Year after year, accountability tops the charts of issues executives say they want to improve.
Based on hundreds of engagements and data I have collected over a 5-year period from more than 3,200 CEOs and their key executives from around the world, lack of accountability is the single greatest threat to achieving consistent levels of high-performance.
The facts are clear: most organizations are not as effective as they could be at getting things done. A lack of accountability is a big reason why; often it’s the reason why.
We Are Our Own Worst Enemy
As leaders, we get the behavior we tolerate. When it comes to holding people accountable, we are often our own worst enemy. Instead of practicing accountability, we practice avoidance.
That was certainly the case with me. Along the way, I learned 3 valuable lessons:
1. Clear expectations must be established.
Don’t assume everyone on your team has the same definition of success. They may not. Failure to set clear expectations means that evaluating performance is subjective. When your purpose, expectations, and rewards are crystal clear, your employees will embrace accountability as a way to become even more successful.
The opposite is also true: If you are not clear about everything – vision, values, objectives, strategy, rewards, and, yes, penalties – the likelihood of achieving your vision is slim.
2. Bad news does not improve with age.
Avoiding performance issues in the hope performance will improve is wishful thinking. When you see a problem, it’s best to address it immediately. Failure to speak frankly with the person about his or her performance means nothing will change.
3. It’s not personal.
Yes, you’re talking with a person, but leave emotions and opinions behind. Stick to the facts, set a plan to get performance back on track, and communicate specific consequences for underperformance. If underperformers require termination, do it professionally and allow them their dignity.
I learned these lessons the hard way. I figured there’s got to be a better way to build and sustain a culture where accountability is part of the DNA of high-performing organizations.
The 7 Pillars of Accountability
To discover that better way, I asked leaders at widely admired companies in completely different industries to share the steps they have taken to create, nurture, and sustain a high-performing culture.

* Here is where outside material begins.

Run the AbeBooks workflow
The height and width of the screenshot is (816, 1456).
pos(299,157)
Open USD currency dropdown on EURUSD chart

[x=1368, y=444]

I learned that accountability transcends borders and industries. I learned that all organizations wrestle with accountability in similar ways. Although the scope and complexity may differ from organization to organization, the problems leaders encounter on a daily basis are the same.
High-performing organizations drive accountability and fulfillment through a set of principles and practices that are simple to say and hard to do.
I call these principles, “The 7 Pillars of Accountability”:
- Character
- Unity
- Learning
- Tracking
- Urgency
- Reputation
- Evolving
The acronym – C.U.L.T.U.R.E. – is deliberate and will help you remember the 7 pillars. This acronym also will help you remember that your culture is a significant predictor of your future performance.
The key to accountability is bringing together these principles and then acting on them with consistency to sustain a high-performance culture. High-performing organizations have in common a way of doing things that distinguishes their culture. If your view of accountability is having a tough conversation with an underperformer, you will miss the bigger point.
Yes, we examine a model for a conversation with an underperformer, but long before that conversation occurs dozens of other practices must be in place if you expect to drive accountability throughout your organization to create and sustain a high-performance culture. At high-performing organizations, those practices are The 7 Pillars of Accountability.